How to Configure the Gantt Chart Plugin from Oracle’s BI Public Store for Oracle Data Visualization Desktop (DVD)

May 3, 2017

Author: Astha Patni, Performance Architects

Oracle’s Data Visualization Desktop (DVD) supports custom visualizations to satisfy the requirements of developers and end users. These plugins are available on Oracle’s BI Public Store. Within this website, Oracle provides a variety of data analysis and visualization plugins that can be installed on a user’s local client installation.  Once installed, these plugins are immediately visible within DV Desktop.

Oracle BI Public Store

In this example, we will add a new visualization called “Gantt Chart” into DV Desktop and demonstrate its features and options.  The Gantt chart visualization is a type of chart that illustrates the breakdown of a project into its tasks and sub-tasks. This chart illustrates the start, end, and duration of tasks within a project. The Gantt chart is one of most commonly used visualization to depict the timeline for tracking projects.

The process of installing the plugin begins by clicking on the “Gantt Chart” icon in the Oracle BI Public Store.  This will display a brief description of the plugin and a link to download the zip file.

After the download completes, the zip file is copied to a plugin directory under the user’s DV Desktop local application directory.   For example, for the Administrator user, the directory would be:


Once the plugin zip file has been copied to the above directory, start or restart DV Desktop and the “Gantt Chart” visualization will be immediately available for use in new or existing DV Projects.

To demonstrate the Gantt chart, we will use a sample “Project Management” Excel sheet as a data source. The spreadsheet has information about the different projects implemented in an organization. Below is the sample data:

The first step is to import the data source into DVD. Create a new data source and browse the Excel spreadsheet using the “File” option.

Before accepting the data set, validate the data type of all the fields. In this case, “Resource” and “Cost” were coming as attributes, so they are changed to “Measure” for aggregation purposes. You can also change the metadata after import in case it is missed in this step. Click “OK” to accept the below data set.

Create a new project using the “Project Management” data source. Select these three fields: “Start Date,” “End Date” and “Project Name.”  It is important to select three fields including two dates and one attribute to prevent display issues with the “Gantt Chart” visualization.

The resulting visualization shows the attribute field spans across the start date and end date.  In this example, Project 1 is extended across the duration of 116 days, which the difference between the minimum start date of the task “Development” and the maximum end date of the task “Testing” against Project 1. Also, “Task” is not yet included in the chart so only a single bar can be seen against each project.

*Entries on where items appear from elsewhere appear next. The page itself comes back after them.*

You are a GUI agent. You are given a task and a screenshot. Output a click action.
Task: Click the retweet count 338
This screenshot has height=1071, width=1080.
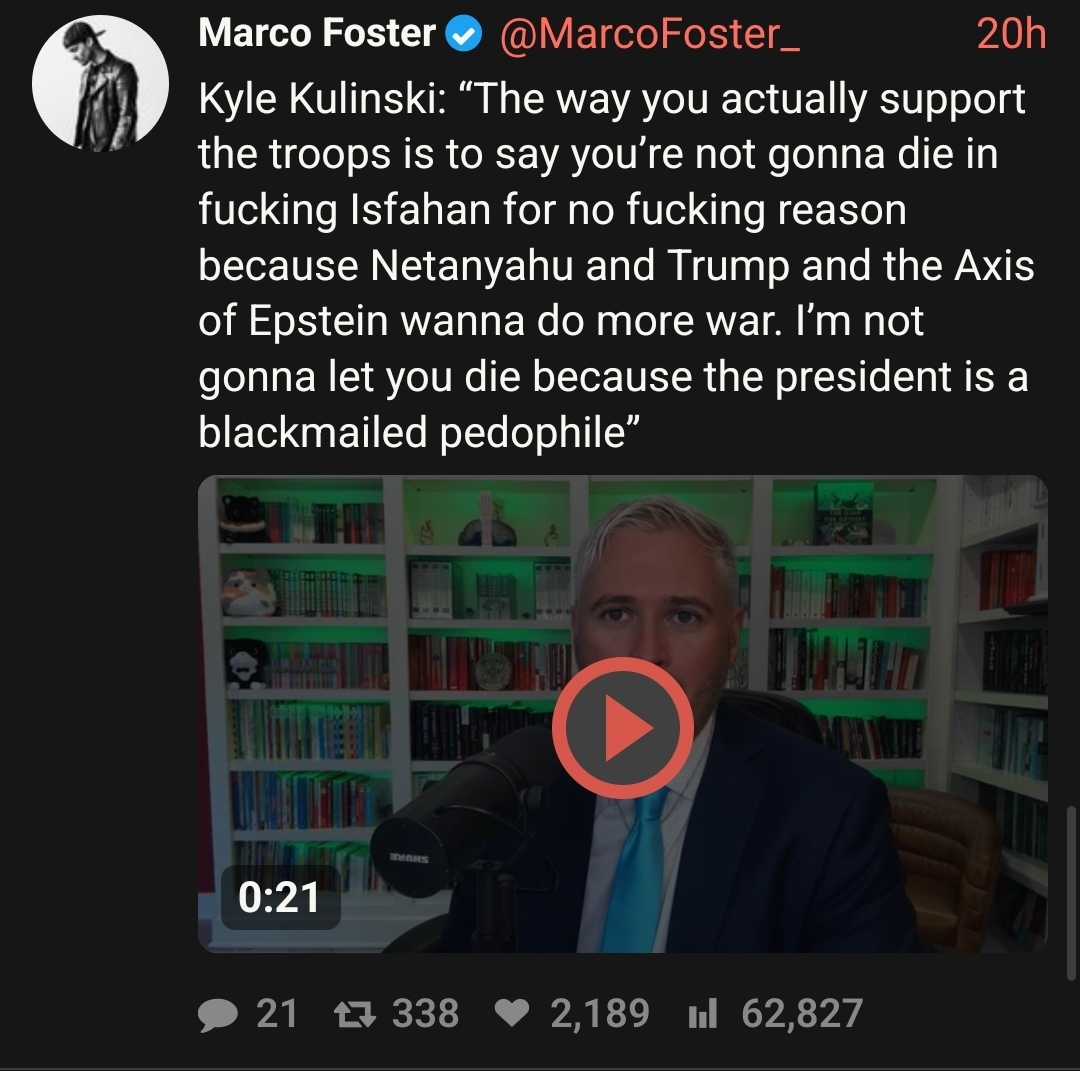click(425, 1014)
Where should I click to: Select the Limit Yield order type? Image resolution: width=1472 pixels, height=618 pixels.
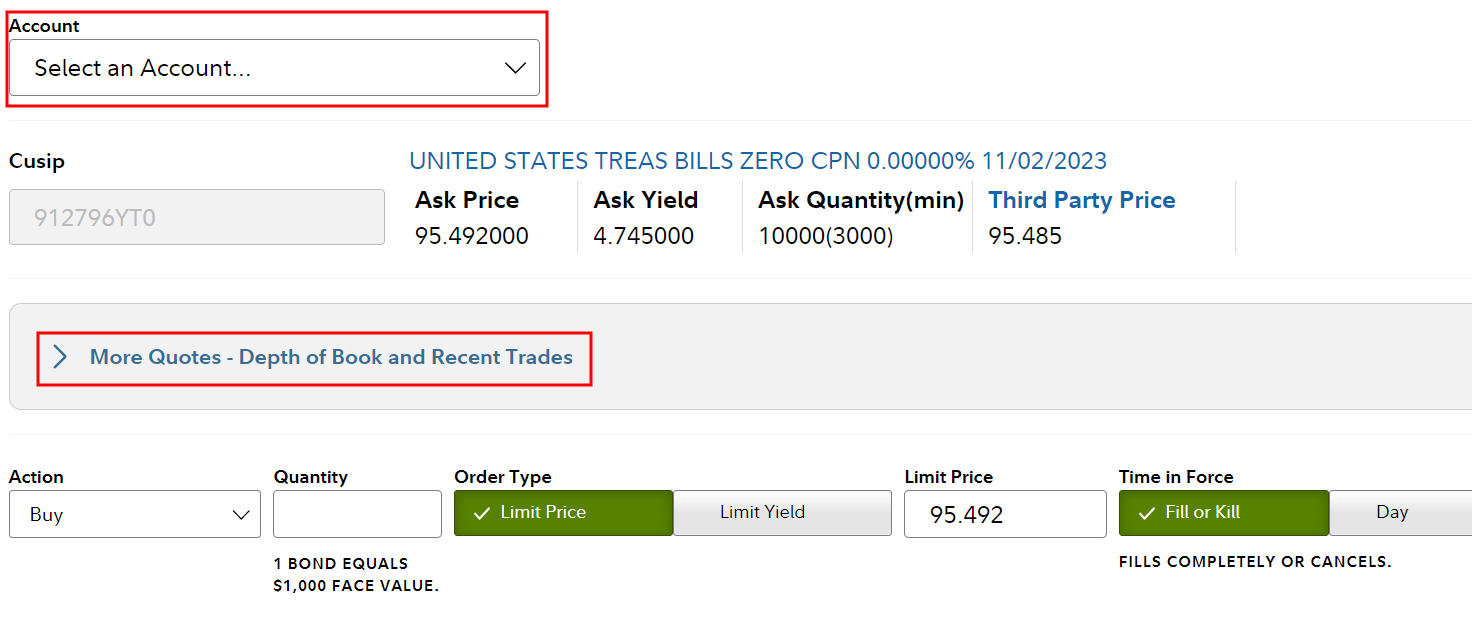[x=781, y=512]
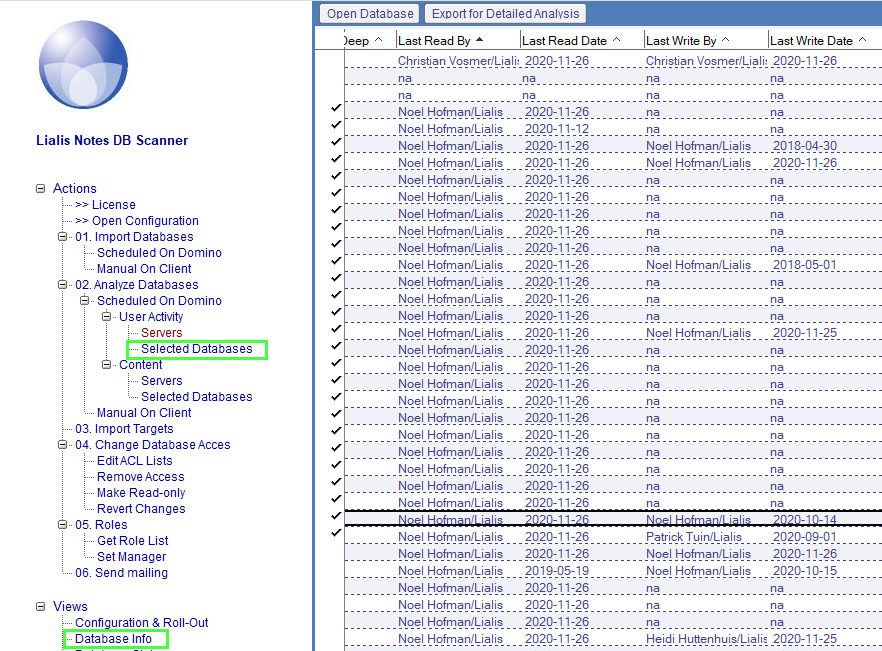Click Export for Detailed Analysis
Viewport: 882px width, 651px height.
tap(505, 13)
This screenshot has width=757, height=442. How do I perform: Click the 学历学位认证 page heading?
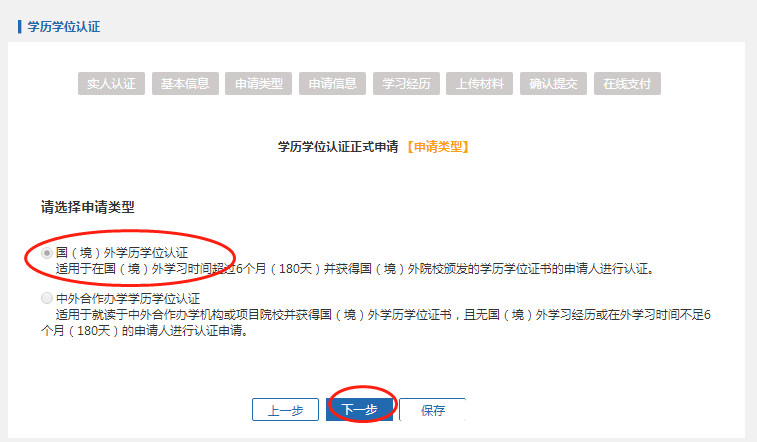[64, 27]
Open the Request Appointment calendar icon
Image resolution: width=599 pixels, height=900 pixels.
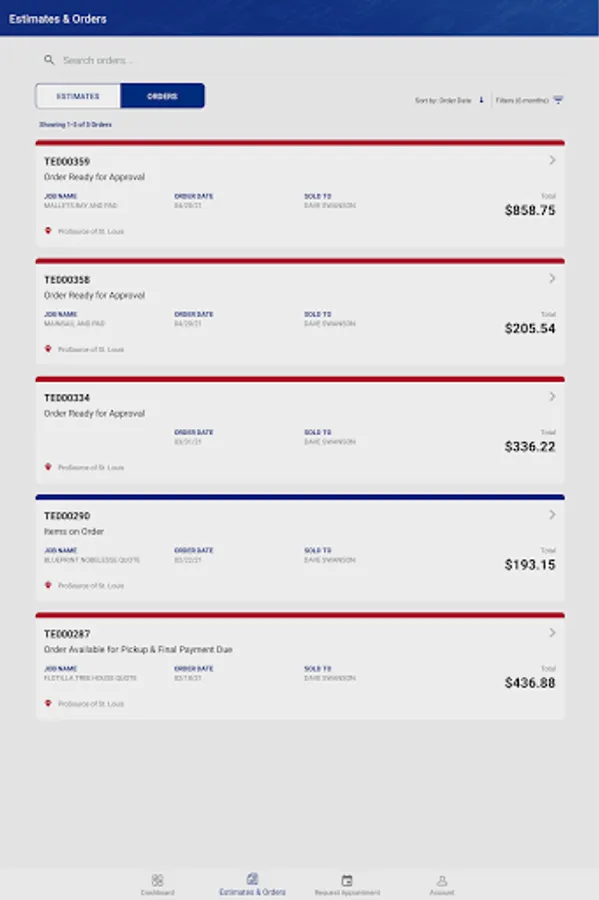(347, 880)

Add the metrics in the “Values” section. In the example below, the two metrics are “Resource” and “Cost.” Measures at the “Task” level as per the data set are summed up to the “Project” level. To show the summed-up value, metrics are identified with “**sum.”

Validation with the data source confirms that “Resources” involved in Project 1 are 37 and “Cost” is $44,000.

The only properties that can be changed on the “Gantt Chart” view are the major axis and minor axis. These can be changed to years, quarters, months, weeks, or days. Other properties are common to all the other visualizations like auto fit, canvas properties, etc.

Next add the “Task Name” to the “Color” section. This splits all of the projects into their respective tasks showing that each project has multiple tasks. Each task under a project is represented by a bar with metrics on it. For example, one of the bars for Project 1 shows “** sum” for the metrics as the same task “Development” has two rows in the datasource.

In conclusion, it can be useful to study the different type of visualizations available in the Oracle BI Public Store to determine which ones are best suited to view a certain data set. No complex configuration is required for these visual images, and these display the data in constructive ways.  It is worthwhile to have a weekly glance at the Oracle BI Public Store to be up-to-date on the different visualizations introduced in the Oracle BI world.